■ EXERCISE DIRECTIONS: Count the lines in the records below that contain the word "should", and reply with only that number.

■ EXERCISE INPUT:
════════════════════

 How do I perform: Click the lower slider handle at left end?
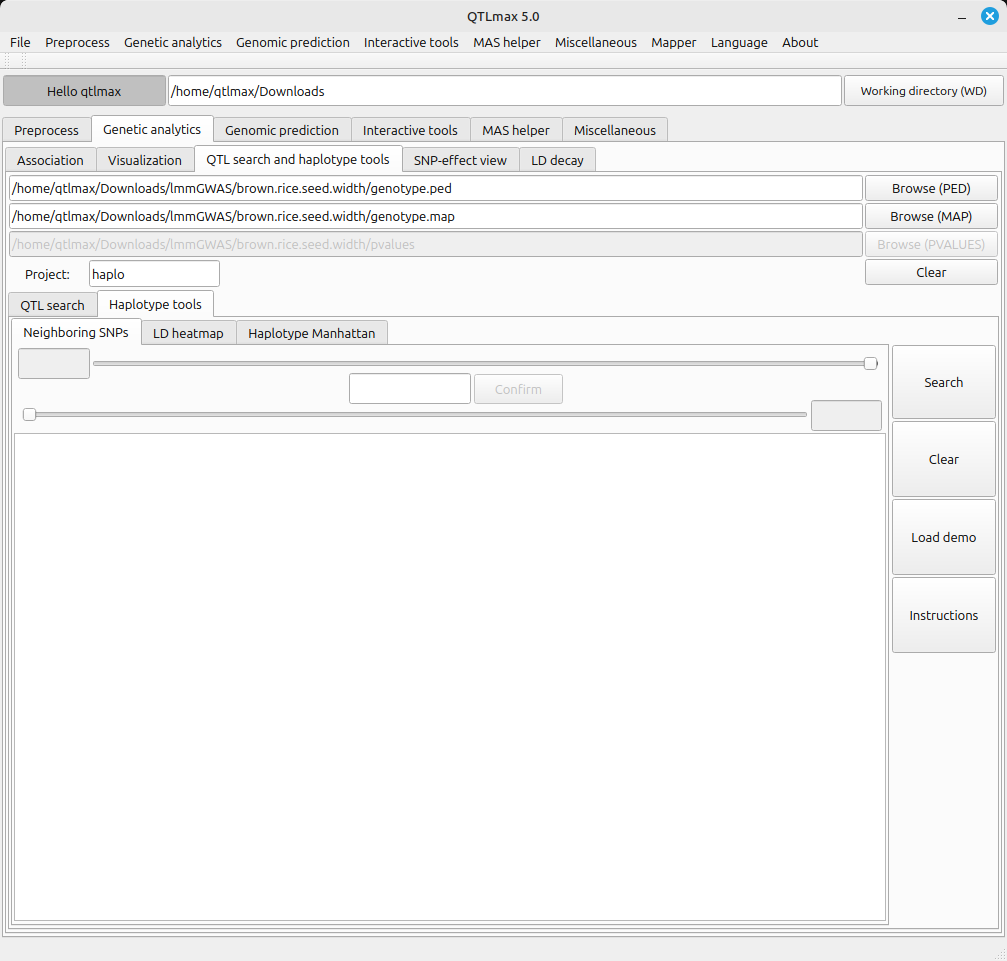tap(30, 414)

════════════════════

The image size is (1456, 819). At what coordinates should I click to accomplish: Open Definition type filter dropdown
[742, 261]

════════════════════

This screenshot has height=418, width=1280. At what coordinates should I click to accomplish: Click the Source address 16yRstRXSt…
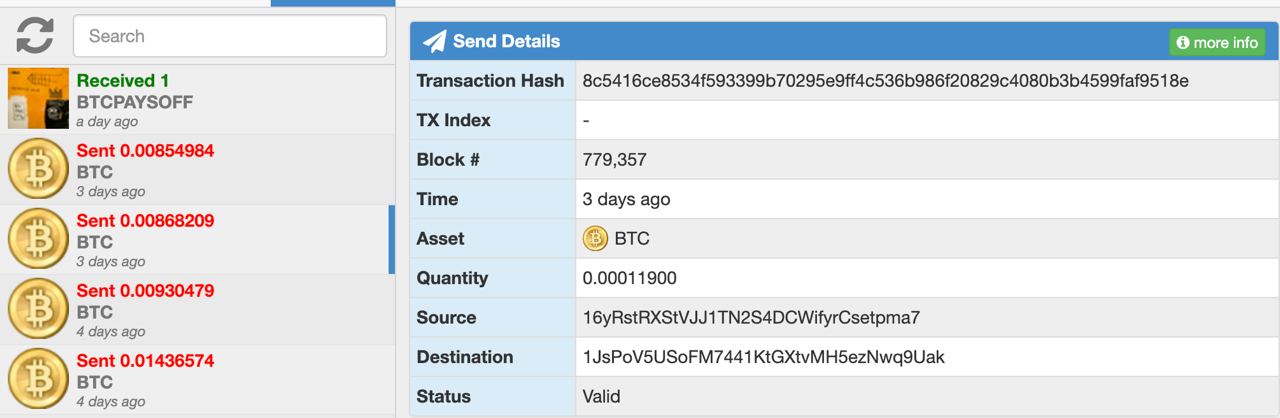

════════════════════

■ EXERCISE ANSWER: 2